What you need to know: A blah start from Kyle Hendricks is made irrelevant by an explosive Cubs offensive performance. Kris Bryant leads the way, going 3-for-5 with two doubles.
Next level: The Cubs’ homer drought continues—coming into the game they’d hit two home runs on the year, and that…is…still true. You can’t blame the cold for the lack of homers tonight, either, as the Brewers hit three. But, where the lack of home runs before tonight has gone along with general offensive anemia, at least by Cubs standards—12 runs in the first four games, half of them on Thursday—tonight they scored 11 runs, almost doubling their total on the year. How often does that happen, anyway—a team scores 10 or more runs with no homers?
More often than you’d think! Or more often than I thought, anyway—about 20 or 30 times a year, give or take, across all teams going back over the last decade. (I could have totaled up farther than the last decade, but I posit you don’t care that much.) What characterizes these games anyway? Well:
Lots of walks. The mode number of walks for the team scoring 10 or more runs in a game with zero homers is five. Tonight the Cubs had six.
Not a lot of speed.

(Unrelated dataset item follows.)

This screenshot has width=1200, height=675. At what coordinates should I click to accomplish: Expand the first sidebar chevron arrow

Mode number of triples: 0. Of stolen bases: 0. This probably shouldn’t be surprising when you think about it—the modern game, amirite?—but I guess I wouldn’t have thought that in the post-steroid era teams could score so much just going station to station. (Cubs had none of either.)

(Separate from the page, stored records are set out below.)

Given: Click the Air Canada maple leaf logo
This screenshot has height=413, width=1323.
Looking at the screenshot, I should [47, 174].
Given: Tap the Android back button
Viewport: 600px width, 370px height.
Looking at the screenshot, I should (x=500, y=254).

…but not many double plays either. Out of 333 teams that did this since 2006, only 12 hit into as many as 3 double plays. Most hit into none. Which makes sense for anyone scoring 10 runs, but particularly when you need to score them by stringing hits together. (The Cubs hit into one, courtesy of Wilson Contreras.)
Lots of strikeouts. More than half of these teams had six or more strikeouts (granted a lot of these are extra-inning games.) The Cubs had eight.

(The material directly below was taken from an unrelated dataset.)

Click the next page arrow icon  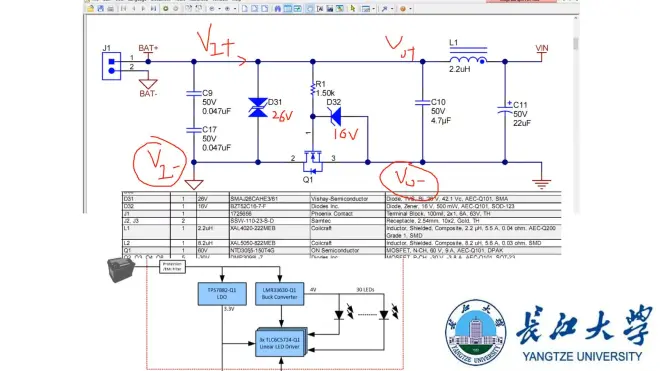143,8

Doubles, doubles, doubles. Well, yeah—mode of 5. The Cubs had 6 tonight.
So basically, the average team that scores ten runs without hitting any home runs is like…Jim Thome on a night when he didn’t hit any home runs? Which fits the Cubs reasonably well. They should hit more than a home run every two games, of course, but last year they were third in MLB in runs scored but 13th in homers, playing in a hitter’s park to boot. They were near the bottom in steals, too, and ninth in strikeouts. Where did they excel? Doubles (sixth), and walks (first). Who knows how many of this year’s zero-homer, 10-run games the Cubs will contribute—it’s pretty flukey!—but based on the very very small sample so far, this might have been a typically atypical Cubs performance.
Top WPA Play: Top of the third, one out: Kris Bryant doubles home Albert Almora and Kyle Schwarber, tying the score at two (+.134).
Bottom WPA Play: Bottom of the fourth, one out: Nick Franklin homers off of Kyle Hendricks, the second Brewer homer of the night, scoring two runs and tying the score at four (-.215).